BEGIN Entries supplied

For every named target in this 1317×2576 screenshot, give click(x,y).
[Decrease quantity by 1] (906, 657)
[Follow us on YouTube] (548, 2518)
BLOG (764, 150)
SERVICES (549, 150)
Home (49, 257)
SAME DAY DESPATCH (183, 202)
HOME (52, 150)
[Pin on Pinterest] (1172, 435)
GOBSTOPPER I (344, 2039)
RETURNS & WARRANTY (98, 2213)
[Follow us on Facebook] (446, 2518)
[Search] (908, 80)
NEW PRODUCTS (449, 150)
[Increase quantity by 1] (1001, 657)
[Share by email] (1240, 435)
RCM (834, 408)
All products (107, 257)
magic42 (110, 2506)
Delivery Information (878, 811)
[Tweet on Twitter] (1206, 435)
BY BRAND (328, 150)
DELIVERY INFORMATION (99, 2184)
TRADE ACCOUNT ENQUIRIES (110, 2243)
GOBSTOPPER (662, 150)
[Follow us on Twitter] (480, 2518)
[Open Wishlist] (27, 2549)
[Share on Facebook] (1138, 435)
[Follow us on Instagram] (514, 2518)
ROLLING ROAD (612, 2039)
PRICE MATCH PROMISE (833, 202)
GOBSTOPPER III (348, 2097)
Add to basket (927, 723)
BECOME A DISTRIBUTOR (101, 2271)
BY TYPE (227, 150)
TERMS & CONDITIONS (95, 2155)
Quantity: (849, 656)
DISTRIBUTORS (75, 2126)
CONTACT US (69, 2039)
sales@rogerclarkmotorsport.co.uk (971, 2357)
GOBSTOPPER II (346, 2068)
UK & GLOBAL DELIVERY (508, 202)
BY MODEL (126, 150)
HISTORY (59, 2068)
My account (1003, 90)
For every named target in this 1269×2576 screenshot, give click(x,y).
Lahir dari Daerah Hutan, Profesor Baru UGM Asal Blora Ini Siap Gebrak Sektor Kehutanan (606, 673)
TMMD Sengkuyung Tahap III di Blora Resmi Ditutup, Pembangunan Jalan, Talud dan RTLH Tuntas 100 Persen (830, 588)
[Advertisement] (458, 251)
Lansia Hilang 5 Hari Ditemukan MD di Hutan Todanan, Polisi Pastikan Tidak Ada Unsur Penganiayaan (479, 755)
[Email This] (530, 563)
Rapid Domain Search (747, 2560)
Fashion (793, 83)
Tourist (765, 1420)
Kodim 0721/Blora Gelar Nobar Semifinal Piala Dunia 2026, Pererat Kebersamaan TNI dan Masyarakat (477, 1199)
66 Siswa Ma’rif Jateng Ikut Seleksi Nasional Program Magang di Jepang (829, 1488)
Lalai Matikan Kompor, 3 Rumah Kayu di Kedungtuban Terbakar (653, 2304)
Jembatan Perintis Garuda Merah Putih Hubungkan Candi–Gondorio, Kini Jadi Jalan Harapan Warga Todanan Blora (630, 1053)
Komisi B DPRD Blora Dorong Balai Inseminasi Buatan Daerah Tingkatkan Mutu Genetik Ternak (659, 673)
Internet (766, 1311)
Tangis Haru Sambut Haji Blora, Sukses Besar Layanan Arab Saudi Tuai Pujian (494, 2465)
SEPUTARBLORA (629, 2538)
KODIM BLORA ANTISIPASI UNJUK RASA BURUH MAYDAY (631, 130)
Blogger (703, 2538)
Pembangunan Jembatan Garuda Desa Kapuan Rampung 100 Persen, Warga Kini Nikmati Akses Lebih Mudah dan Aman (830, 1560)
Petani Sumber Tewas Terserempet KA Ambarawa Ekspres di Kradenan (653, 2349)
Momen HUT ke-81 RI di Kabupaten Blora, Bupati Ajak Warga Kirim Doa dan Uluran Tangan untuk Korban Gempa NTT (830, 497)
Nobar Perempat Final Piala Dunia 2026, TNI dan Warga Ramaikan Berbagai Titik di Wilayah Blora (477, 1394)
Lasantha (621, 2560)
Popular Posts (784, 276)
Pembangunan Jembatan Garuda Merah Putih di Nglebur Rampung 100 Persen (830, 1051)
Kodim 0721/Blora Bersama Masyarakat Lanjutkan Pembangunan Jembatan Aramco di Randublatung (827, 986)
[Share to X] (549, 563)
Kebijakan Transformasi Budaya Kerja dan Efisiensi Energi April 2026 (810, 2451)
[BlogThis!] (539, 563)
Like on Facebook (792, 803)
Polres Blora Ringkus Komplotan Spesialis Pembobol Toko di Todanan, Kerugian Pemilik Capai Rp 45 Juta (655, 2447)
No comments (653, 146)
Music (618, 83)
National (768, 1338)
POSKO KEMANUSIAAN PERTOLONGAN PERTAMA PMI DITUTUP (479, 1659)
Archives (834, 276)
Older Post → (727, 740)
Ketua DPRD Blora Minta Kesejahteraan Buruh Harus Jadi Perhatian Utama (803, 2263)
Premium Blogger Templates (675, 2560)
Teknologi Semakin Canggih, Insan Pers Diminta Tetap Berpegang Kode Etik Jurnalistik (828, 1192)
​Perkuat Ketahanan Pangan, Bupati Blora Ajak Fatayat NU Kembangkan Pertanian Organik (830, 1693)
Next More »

END Entries supplied

→ **About this task**: Every entry should be retyped exactly as shown.

→ **Your solution**:
For every named target in this 1317×2576 screenshot, give click(x,y).
[Decrease quantity by 1] (906, 657)
[Follow us on YouTube] (548, 2518)
BLOG (764, 150)
SERVICES (549, 150)
Home (49, 257)
SAME DAY DESPATCH (183, 202)
HOME (52, 150)
[Pin on Pinterest] (1172, 435)
GOBSTOPPER I (344, 2039)
RETURNS & WARRANTY (98, 2213)
[Follow us on Facebook] (446, 2518)
[Search] (908, 80)
NEW PRODUCTS (449, 150)
[Increase quantity by 1] (1001, 657)
[Share by email] (1240, 435)
RCM (834, 408)
All products (107, 257)
magic42 (110, 2506)
Delivery Information (878, 811)
[Tweet on Twitter] (1206, 435)
BY BRAND (328, 150)
DELIVERY INFORMATION (99, 2184)
TRADE ACCOUNT ENQUIRIES (110, 2243)
GOBSTOPPER (662, 150)
[Follow us on Twitter] (480, 2518)
[Open Wishlist] (27, 2549)
[Share on Facebook] (1138, 435)
[Follow us on Instagram] (514, 2518)
ROLLING ROAD (612, 2039)
PRICE MATCH PROMISE (833, 202)
GOBSTOPPER III (348, 2097)
Add to basket (927, 723)
BECOME A DISTRIBUTOR (101, 2271)
BY TYPE (227, 150)
TERMS & CONDITIONS (95, 2155)
Quantity: (849, 656)
DISTRIBUTORS (75, 2126)
CONTACT US (69, 2039)
sales@rogerclarkmotorsport.co.uk (971, 2357)
GOBSTOPPER II (346, 2068)
UK & GLOBAL DELIVERY (508, 202)
BY MODEL (126, 150)
HISTORY (59, 2068)
My account (1003, 90)
For every named target in this 1269×2576 screenshot, give click(x,y).
Lahir dari Daerah Hutan, Profesor Baru UGM Asal Blora Ini Siap Gebrak Sektor Kehutanan (606, 673)
TMMD Sengkuyung Tahap III di Blora Resmi Ditutup, Pembangunan Jalan, Talud dan RTLH Tuntas 100 Persen (830, 588)
[Advertisement] (458, 251)
Lansia Hilang 5 Hari Ditemukan MD di Hutan Todanan, Polisi Pastikan Tidak Ada Unsur Penganiayaan (479, 755)
[Email This] (530, 563)
Rapid Domain Search (747, 2560)
Fashion (793, 83)
Tourist (765, 1420)
Kodim 0721/Blora Gelar Nobar Semifinal Piala Dunia 2026, Pererat Kebersamaan TNI dan Masyarakat (477, 1199)
66 Siswa Ma’rif Jateng Ikut Seleksi Nasional Program Magang di Jepang (829, 1488)
Lalai Matikan Kompor, 3 Rumah Kayu di Kedungtuban Terbakar (653, 2304)
Jembatan Perintis Garuda Merah Putih Hubungkan Candi–Gondorio, Kini Jadi Jalan Harapan Warga Todanan Blora (630, 1053)
Komisi B DPRD Blora Dorong Balai Inseminasi Buatan Daerah Tingkatkan Mutu Genetik Ternak (659, 673)
Internet (766, 1311)
Tangis Haru Sambut Haji Blora, Sukses Besar Layanan Arab Saudi Tuai Pujian (494, 2465)
SEPUTARBLORA (629, 2538)
KODIM BLORA ANTISIPASI UNJUK RASA BURUH MAYDAY (631, 130)
Blogger (703, 2538)
Pembangunan Jembatan Garuda Desa Kapuan Rampung 100 Persen, Warga Kini Nikmati Akses Lebih Mudah dan Aman (830, 1560)
Petani Sumber Tewas Terserempet KA Ambarawa Ekspres di Kradenan (653, 2349)
Momen HUT ke-81 RI di Kabupaten Blora, Bupati Ajak Warga Kirim Doa dan Uluran Tangan untuk Korban Gempa NTT (830, 497)
Nobar Perempat Final Piala Dunia 2026, TNI dan Warga Ramaikan Berbagai Titik di Wilayah Blora (477, 1394)
Lasantha (621, 2560)
Popular Posts (784, 276)
Pembangunan Jembatan Garuda Merah Putih di Nglebur Rampung 100 Persen (830, 1051)
Kodim 0721/Blora Bersama Masyarakat Lanjutkan Pembangunan Jembatan Aramco di Randublatung (827, 986)
[Share to X] (549, 563)
Kebijakan Transformasi Budaya Kerja dan Efisiensi Energi April 2026 (810, 2451)
[BlogThis!] (539, 563)
Like on Facebook (792, 803)
Polres Blora Ringkus Komplotan Spesialis Pembobol Toko di Todanan, Kerugian Pemilik Capai Rp 45 Juta (655, 2447)
No comments (653, 146)
Music (618, 83)
National (768, 1338)
POSKO KEMANUSIAAN PERTOLONGAN PERTAMA PMI DITUTUP (479, 1659)
Archives (834, 276)
Older Post → (727, 740)
Ketua DPRD Blora Minta Kesejahteraan Buruh Harus Jadi Perhatian Utama (803, 2263)
Premium Blogger Templates (675, 2560)
Teknologi Semakin Canggih, Insan Pers Diminta Tetap Berpegang Kode Etik Jurnalistik (828, 1192)
​Perkuat Ketahanan Pangan, Bupati Blora Ajak Fatayat NU Kembangkan Pertanian Organik (830, 1693)
Next More »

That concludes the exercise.